Buying a New Home: A Consumer Protection Guide,
Ministry of Municipal Affairs 1997

If it is not the municipality's role to ensure the quality of construction, then whose is it, and what is the responsibility of the municipality's inspection department? The ultimate responsibility for the quality of construction must rest with the developer/builder. The developer can then contract that responsibility to the professional architect or engineer.

"The building inspection function has become an audit function in the sense that staff rely on a sample of events at prescribed stages in the construction process to indicate whether there is compliance with the requirements of the Building Code.

Richmond City Council

It should be noted, however, that regardless of what the role of municipalities has become, there has been an expectation on the part of the consumer and the development industry that code compliance was being enforced by municipal inspectors. Municipal inspectors were being regarded as the interpreters of the code.

The Commission heard testimony that suggested code violations were often undetected by inspectors. In some instances a "cat and mouse game" was identified. Work would be undertaken, such as insulation placed in walls, only to be dismantled and moved to another site after the inspection had been passed. A cost-effective way around this fraudulent practice is to establish industry regulations, including an opportunity for people to alert the proper authorities when building practices, on-site, affect their ability to do a quality job.

It is the provincial government's role to establish codes and standards, while it is the developer's role to ensure that construction complies with standards. The registered professional (architect or engineer) has the responsibility of designing the building and ensuring field reviews are undertaken during construction. The role of the building official is to monitor the process.

Because of both a perceived and a real obligation on behalf of municipalities to carry out the enforcement of the Building Code, there are a significant number of litigation claims pending, naming the municipality as a defendant. Currently, municipalities are liable on a "joint and several" basis, for inspection activity that has not been properly carried out. This means that, in the absence of a developer (who may be protected by a numbered company, or who has gone bankrupt) and/or an architect or engineer with deep pockets, a municipality could be held financially responsible for all the costs related to a successful judgment. The City of Vancouver Charter was amended in 1995, by the Legislature, to eliminate all liability for inadequate inspection.

The Commission finds that the joint and several responsibility for municipalities is onerous. It also finds the discrepancy in treatment among municipalities unacceptable.

  Recommendation #18: That the Municipal Act be modified to remove the joint and several liability of a municipality while retaining proportionate liability.

  Recommendation #19: That the Vancouver Charter be amended to be compatible with the proportionate liability held by other municipalities.

The Commission acknowledges that this recommendation will significantly reduce municipal litigation costs and the cost of municipal liability insurance, and would recommend that this cost saving be passed onto the developer in the form of lower permit fees or an identifiable increase in the quality of inspection services.

The Commission does not recommend the inclusion of an additional inspection for the building envelope, as there are currently three permits that deal with issues related to this area.

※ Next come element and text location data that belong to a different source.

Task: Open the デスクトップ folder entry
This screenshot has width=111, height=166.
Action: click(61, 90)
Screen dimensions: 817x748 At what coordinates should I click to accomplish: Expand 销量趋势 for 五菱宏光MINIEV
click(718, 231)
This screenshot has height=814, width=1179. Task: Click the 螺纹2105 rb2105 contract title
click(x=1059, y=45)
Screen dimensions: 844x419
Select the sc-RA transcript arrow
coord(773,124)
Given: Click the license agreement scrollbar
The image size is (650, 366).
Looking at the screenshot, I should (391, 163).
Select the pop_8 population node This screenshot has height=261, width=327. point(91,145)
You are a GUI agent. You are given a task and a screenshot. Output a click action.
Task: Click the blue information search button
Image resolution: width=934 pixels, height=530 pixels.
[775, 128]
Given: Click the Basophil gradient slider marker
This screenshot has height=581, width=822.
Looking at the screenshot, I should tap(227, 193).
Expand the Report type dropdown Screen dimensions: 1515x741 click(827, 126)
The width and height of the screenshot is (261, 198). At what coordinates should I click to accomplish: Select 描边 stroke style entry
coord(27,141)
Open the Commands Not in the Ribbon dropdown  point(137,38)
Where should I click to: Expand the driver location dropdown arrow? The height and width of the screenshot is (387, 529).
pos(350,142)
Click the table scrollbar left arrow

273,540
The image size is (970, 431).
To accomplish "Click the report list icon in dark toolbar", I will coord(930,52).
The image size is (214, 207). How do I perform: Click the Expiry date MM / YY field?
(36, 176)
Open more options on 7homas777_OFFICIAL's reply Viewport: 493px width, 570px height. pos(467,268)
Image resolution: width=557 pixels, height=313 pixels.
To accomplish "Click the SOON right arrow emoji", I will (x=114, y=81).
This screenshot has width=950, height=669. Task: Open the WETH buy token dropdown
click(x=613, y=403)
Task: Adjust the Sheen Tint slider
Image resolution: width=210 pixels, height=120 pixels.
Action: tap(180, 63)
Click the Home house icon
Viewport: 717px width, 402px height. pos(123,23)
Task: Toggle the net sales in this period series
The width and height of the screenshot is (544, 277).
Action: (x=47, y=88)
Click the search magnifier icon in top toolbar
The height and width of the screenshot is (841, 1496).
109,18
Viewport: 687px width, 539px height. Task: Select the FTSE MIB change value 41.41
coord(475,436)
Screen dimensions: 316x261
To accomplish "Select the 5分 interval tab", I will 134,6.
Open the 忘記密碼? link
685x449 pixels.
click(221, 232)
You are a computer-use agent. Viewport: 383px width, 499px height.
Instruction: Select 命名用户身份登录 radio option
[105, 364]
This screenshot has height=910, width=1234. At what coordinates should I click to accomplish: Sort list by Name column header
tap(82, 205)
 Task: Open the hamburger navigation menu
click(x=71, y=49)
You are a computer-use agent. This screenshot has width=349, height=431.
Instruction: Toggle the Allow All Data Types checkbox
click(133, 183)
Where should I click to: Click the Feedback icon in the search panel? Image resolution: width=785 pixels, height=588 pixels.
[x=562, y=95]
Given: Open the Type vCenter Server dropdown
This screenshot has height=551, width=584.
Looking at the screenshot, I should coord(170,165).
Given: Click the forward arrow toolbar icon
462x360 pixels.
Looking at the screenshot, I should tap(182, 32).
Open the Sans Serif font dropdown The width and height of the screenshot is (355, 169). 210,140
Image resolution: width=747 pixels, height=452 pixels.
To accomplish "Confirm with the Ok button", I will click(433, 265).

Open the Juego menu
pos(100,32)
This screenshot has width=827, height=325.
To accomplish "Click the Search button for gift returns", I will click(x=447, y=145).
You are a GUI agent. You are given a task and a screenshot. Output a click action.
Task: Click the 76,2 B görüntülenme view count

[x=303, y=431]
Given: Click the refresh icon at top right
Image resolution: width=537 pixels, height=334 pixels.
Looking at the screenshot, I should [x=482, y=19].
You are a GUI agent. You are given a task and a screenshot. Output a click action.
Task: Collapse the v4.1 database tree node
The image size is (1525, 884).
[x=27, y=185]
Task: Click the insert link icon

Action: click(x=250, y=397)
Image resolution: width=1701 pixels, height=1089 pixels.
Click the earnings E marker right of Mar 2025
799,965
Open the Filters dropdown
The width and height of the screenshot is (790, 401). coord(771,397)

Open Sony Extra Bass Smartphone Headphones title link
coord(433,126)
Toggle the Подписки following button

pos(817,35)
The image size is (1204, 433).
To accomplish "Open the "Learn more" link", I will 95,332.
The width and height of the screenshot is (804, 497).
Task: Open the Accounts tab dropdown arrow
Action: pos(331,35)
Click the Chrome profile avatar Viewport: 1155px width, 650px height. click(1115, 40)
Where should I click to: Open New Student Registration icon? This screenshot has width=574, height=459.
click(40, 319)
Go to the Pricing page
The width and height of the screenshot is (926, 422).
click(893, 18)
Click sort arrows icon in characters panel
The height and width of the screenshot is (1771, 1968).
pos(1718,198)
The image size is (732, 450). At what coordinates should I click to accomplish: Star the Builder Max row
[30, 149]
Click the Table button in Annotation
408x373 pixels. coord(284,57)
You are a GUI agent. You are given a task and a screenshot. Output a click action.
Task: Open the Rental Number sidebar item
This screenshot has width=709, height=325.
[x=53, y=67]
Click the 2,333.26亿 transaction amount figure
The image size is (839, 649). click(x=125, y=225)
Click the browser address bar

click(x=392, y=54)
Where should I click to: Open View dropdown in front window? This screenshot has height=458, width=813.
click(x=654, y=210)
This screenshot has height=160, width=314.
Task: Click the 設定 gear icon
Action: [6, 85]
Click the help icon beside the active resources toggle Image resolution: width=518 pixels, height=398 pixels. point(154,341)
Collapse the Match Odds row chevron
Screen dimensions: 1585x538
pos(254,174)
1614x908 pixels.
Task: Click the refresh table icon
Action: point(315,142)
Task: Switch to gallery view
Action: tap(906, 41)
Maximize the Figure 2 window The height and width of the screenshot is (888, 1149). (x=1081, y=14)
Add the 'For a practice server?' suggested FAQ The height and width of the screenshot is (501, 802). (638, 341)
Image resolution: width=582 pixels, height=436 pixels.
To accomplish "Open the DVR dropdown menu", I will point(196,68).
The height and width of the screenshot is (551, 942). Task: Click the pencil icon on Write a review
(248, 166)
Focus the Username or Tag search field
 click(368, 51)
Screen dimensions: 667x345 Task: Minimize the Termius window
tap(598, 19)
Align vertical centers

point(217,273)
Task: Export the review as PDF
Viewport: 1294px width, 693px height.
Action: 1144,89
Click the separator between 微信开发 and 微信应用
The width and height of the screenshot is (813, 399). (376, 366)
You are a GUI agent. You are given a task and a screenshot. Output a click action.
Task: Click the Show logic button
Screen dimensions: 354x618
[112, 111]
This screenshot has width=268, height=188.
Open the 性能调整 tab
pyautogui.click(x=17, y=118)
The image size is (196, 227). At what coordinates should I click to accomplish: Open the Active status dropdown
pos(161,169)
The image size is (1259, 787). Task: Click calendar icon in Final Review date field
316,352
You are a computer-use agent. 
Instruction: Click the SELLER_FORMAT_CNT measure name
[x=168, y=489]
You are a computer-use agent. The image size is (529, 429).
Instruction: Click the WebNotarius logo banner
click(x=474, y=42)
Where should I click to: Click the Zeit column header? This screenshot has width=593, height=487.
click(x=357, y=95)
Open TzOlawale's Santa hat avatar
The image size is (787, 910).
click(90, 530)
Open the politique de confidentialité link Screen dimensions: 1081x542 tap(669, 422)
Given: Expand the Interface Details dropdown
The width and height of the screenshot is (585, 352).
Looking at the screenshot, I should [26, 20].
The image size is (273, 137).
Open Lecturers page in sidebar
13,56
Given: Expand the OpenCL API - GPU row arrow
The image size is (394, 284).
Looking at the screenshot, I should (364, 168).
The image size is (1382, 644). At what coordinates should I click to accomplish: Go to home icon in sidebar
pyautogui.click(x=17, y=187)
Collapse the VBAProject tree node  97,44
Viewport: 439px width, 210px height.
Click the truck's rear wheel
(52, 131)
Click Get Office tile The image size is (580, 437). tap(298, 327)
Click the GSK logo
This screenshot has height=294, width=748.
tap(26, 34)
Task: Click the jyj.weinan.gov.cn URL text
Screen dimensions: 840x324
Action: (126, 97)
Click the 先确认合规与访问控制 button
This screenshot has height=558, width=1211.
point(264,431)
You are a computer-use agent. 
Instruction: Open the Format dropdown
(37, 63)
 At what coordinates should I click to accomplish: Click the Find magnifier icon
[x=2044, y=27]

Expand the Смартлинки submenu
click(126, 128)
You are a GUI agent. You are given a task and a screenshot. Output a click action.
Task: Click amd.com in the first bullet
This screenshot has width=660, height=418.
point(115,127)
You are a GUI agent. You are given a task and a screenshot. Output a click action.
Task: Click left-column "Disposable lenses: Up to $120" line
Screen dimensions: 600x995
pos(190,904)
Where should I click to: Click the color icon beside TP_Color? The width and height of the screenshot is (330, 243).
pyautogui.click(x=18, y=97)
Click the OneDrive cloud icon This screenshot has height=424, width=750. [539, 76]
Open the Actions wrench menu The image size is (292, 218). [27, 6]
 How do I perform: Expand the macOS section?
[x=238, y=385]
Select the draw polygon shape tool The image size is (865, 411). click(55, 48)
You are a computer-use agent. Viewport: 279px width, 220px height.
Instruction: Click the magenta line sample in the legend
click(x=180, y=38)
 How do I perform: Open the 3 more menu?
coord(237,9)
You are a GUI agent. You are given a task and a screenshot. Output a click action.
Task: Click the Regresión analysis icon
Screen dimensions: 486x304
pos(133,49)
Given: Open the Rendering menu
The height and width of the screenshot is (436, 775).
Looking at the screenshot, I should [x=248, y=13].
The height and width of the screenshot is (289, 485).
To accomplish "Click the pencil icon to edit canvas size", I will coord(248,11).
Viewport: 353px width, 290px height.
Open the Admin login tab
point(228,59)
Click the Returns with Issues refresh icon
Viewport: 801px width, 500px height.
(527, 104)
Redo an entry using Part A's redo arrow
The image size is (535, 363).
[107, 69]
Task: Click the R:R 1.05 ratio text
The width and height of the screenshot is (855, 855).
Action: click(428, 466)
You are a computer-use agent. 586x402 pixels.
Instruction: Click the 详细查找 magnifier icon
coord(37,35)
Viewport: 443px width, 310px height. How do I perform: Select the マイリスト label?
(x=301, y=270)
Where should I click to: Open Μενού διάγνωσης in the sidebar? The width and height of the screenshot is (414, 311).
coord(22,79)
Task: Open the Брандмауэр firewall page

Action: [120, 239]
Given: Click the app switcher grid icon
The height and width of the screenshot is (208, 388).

Inspectors need to be fully educated and versed in this area, and municipalities need to review the desirability of reorganizing their existing inspections to reflect a building envelope approach.

  Recommendation #20: That municipal councils review their building permit process with a view to enhancing the inspection of work, related to an effective building envelope, and that inspectors become more conversant with the role and effectiveness of building science issues related to the building envelope. The Union of BC Municipalities and the Homeowners Protection Office to provide directives in this regard.

  Recommendation #21: That municipalities waive building and permit fees on repairs related to building envelope.